The opening song tells you that you're about to hear a tall tale, and not to make too much of it. If you take that attitude, you'll enjoy Posner and Sugg's amiable bluegrass potboiler draped over the bones of Mark Twain's posthumously published story.
The plot is one of the basic ones: boy loves girl in small town (a nineteenth-century Deer Lick, Mo.); is framed for murder by a mysterious stranger (who is either from France or Kansas); and is saved in the last reel so that he can marry girl. In this post-modern, self-referential show, the last-minute salvation is a message from Sheriff Rostenkowski from the next county (played by an audience member recruited by the stage manager [Cary Louise Gillett] at intermission) who comes bearing a "wanted" poster with the face of the mysterious Kansan (Scott Greer). If the "mystery" of the title is reduced to a couple of vague references about "the thing" in the past of boy (Hugh Gregory, played by the athletic Ben Dibble), at least the fourth-wall-breaking antics provide an ad-lib means for boy's mom (the underused Sherri L. Edelen) to deal with a bite of peach pie that's gone down the wrong pipe.
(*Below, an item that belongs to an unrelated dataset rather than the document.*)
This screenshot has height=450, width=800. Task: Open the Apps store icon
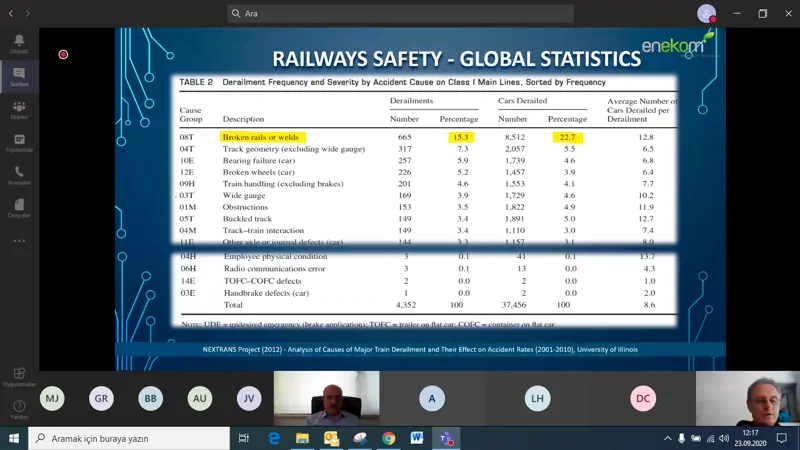[x=19, y=377]
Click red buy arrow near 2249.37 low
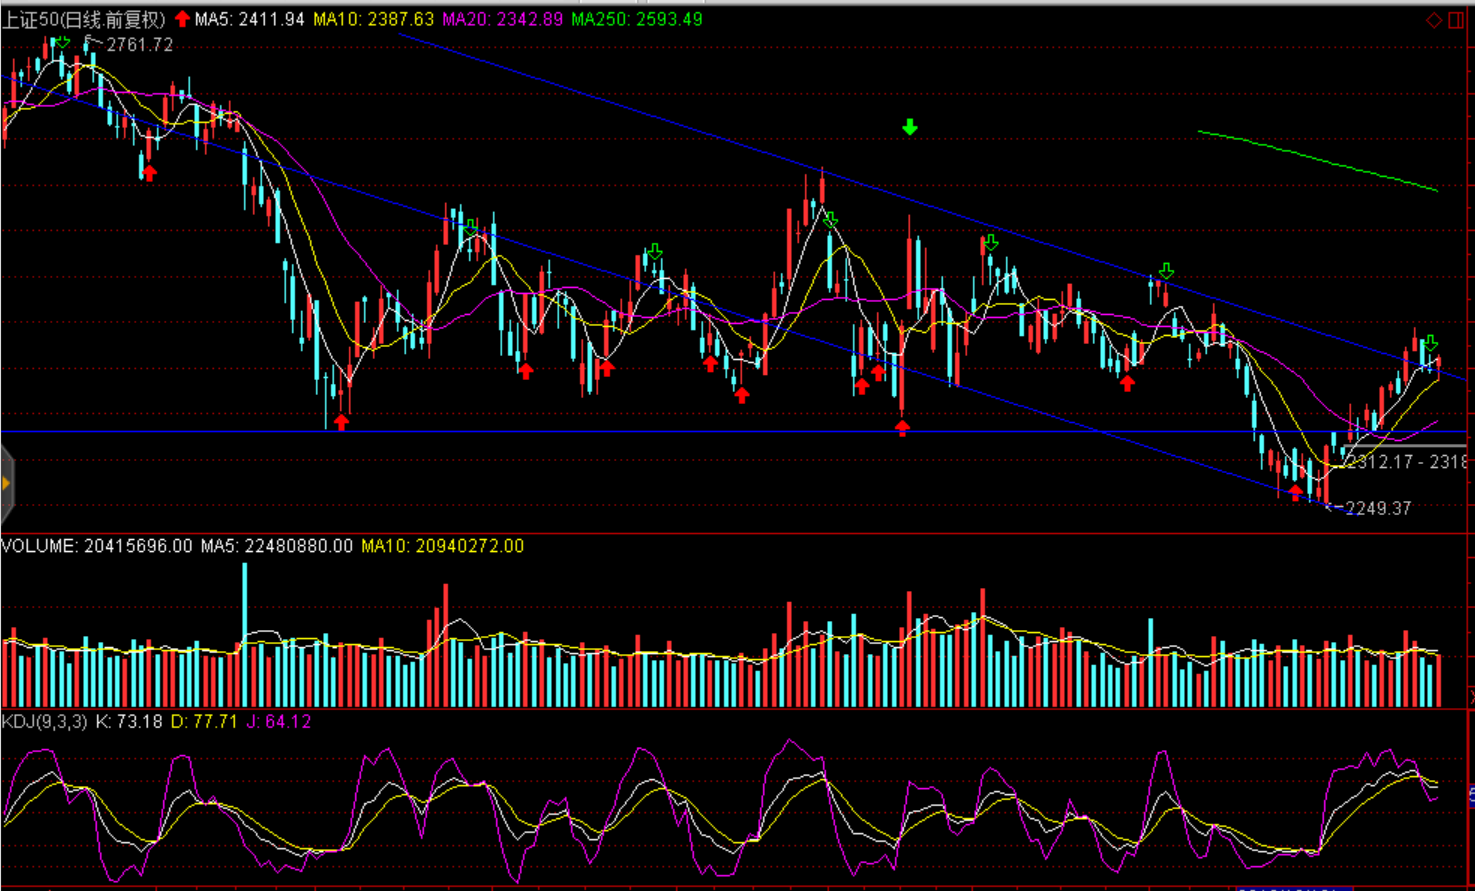This screenshot has width=1475, height=891. click(1296, 491)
As director, Posner keeps things clipping along (the evening clocks in at under two hours) with an onstage costume change in the middle of a last-minute chase scene. He ends one of girl's songs (Mary Gray, sung by Erin Weaver) by having her pulled offstage riding the wheeled bench that she's been sitting on, without waiting for applause. Likewise, composer Posner is economical, reprising the love duet as a song of despair; giving a solo line to the bloody murder victim in the second act opener; using a tango throughout for the French man of mystery's music; and writing a killer minimalist jalilhouse blues solo for Hugh.
Does the book try to wring too much comedy out of the wordplay in "I love Hugh"? Perhaps so.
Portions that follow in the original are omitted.